§ Exercise inputs
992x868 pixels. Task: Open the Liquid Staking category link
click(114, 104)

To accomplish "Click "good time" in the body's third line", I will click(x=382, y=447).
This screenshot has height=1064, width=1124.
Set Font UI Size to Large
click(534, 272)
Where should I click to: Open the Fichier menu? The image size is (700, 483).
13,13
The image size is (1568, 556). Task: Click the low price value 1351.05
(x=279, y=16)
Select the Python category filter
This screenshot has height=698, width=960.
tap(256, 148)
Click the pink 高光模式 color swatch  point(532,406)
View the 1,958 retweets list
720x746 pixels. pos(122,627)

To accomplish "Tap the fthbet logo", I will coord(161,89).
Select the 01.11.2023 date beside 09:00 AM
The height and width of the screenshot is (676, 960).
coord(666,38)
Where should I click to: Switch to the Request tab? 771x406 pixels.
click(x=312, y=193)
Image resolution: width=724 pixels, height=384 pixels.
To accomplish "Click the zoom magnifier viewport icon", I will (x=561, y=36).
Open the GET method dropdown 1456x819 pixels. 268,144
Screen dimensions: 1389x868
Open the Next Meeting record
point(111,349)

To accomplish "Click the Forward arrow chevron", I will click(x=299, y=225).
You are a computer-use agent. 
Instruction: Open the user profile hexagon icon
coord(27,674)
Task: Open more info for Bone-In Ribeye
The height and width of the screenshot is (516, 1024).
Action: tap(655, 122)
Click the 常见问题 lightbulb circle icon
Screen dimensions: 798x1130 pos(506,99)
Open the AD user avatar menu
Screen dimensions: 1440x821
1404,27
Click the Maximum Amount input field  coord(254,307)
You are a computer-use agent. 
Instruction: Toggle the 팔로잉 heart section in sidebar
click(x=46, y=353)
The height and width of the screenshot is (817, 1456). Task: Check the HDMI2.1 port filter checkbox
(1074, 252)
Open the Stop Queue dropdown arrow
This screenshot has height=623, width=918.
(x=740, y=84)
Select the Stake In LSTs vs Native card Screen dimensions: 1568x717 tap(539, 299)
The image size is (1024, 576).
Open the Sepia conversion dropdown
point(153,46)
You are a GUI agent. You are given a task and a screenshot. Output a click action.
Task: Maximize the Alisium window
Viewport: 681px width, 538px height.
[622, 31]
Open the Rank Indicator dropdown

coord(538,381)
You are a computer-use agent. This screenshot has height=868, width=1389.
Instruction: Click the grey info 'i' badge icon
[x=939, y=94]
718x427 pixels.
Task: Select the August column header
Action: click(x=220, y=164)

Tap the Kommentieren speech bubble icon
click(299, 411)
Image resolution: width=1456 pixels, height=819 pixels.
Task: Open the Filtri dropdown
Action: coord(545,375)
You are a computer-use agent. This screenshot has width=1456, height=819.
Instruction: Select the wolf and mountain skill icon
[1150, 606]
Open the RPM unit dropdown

§ What to produce
Recast all of the material above as a JSON list of strings, one string for each line, leaving out the blank lines.

§ Final answer
[
  "992x868 pixels. Task: Open the Liquid Staking category link",
  "click(114, 104)",
  "To accomplish \"Click \"good time\" in the body's third line\", I will click(x=382, y=447).",
  "This screenshot has height=1064, width=1124.",
  "Set Font UI Size to Large",
  "click(534, 272)",
  "Where should I click to: Open the Fichier menu? The image size is (700, 483).",
  "13,13",
  "The image size is (1568, 556). Task: Click the low price value 1351.05",
  "(x=279, y=16)",
  "Select the Python category filter",
  "This screenshot has height=698, width=960.",
  "tap(256, 148)",
  "Click the pink 高光模式 color swatch  point(532,406)",
  "View the 1,958 retweets list",
  "720x746 pixels. pos(122,627)",
  "To accomplish \"Tap the fthbet logo\", I will coord(161,89).",
  "Select the 01.11.2023 date beside 09:00 AM",
  "The height and width of the screenshot is (676, 960).",
  "coord(666,38)",
  "Where should I click to: Switch to the Request tab? 771x406 pixels.",
  "click(x=312, y=193)",
  "Image resolution: width=724 pixels, height=384 pixels.",
  "To accomplish \"Click the zoom magnifier viewport icon\", I will (x=561, y=36).",
  "Open the GET method dropdown 1456x819 pixels. 268,144",
  "Screen dimensions: 1389x868",
  "Open the Next Meeting record",
  "point(111,349)",
  "To accomplish \"Click the Forward arrow chevron\", I will click(x=299, y=225).",
  "You are a computer-use agent. ",
  "Instruction: Open the user profile hexagon icon",
  "coord(27,674)",
  "Task: Open more info for Bone-In Ribeye",
  "The height and width of the screenshot is (516, 1024).",
  "Action: tap(655, 122)",
  "Click the 常见问题 lightbulb circle icon",
  "Screen dimensions: 798x1130 pos(506,99)",
  "Open the AD user avatar menu",
  "Screen dimensions: 1440x821",
  "1404,27",
  "Click the Maximum Amount input field  coord(254,307)",
  "You are a computer-use agent. ",
  "Instruction: Toggle the 팔로잉 heart section in sidebar",
  "click(x=46, y=353)",
  "The height and width of the screenshot is (817, 1456). Task: Check the HDMI2.1 port filter checkbox",
  "(1074, 252)",
  "Open the Stop Queue dropdown arrow",
  "This screenshot has height=623, width=918.",
  "(x=740, y=84)",
  "Select the Stake In LSTs vs Native card Screen dimensions: 1568x717 tap(539, 299)",
  "The image size is (1024, 576).",
  "Open the Sepia conversion dropdown",
  "point(153,46)",
  "You are a GUI agent. You are given a task and a screenshot. Output a click action.",
  "Task: Maximize the Alisium window",
  "Viewport: 681px width, 538px height.",
  "[622, 31]",
  "Open the Rank Indicator dropdown",
  "coord(538,381)",
  "You are a computer-use agent. This screenshot has height=868, width=1389.",
  "Instruction: Click the grey info 'i' badge icon",
  "[x=939, y=94]",
  "718x427 pixels.",
  "Task: Select the August column header",
  "Action: click(x=220, y=164)",
  "Tap the Kommentieren speech bubble icon",
  "click(299, 411)",
  "Image resolution: width=1456 pixels, height=819 pixels.",
  "Task: Open the Filtri dropdown",
  "Action: coord(545,375)",
  "You are a computer-use agent. This screenshot has width=1456, height=819.",
  "Instruction: Select the wolf and mountain skill icon",
  "[1150, 606]",
  "Open the RPM unit dropdown"
]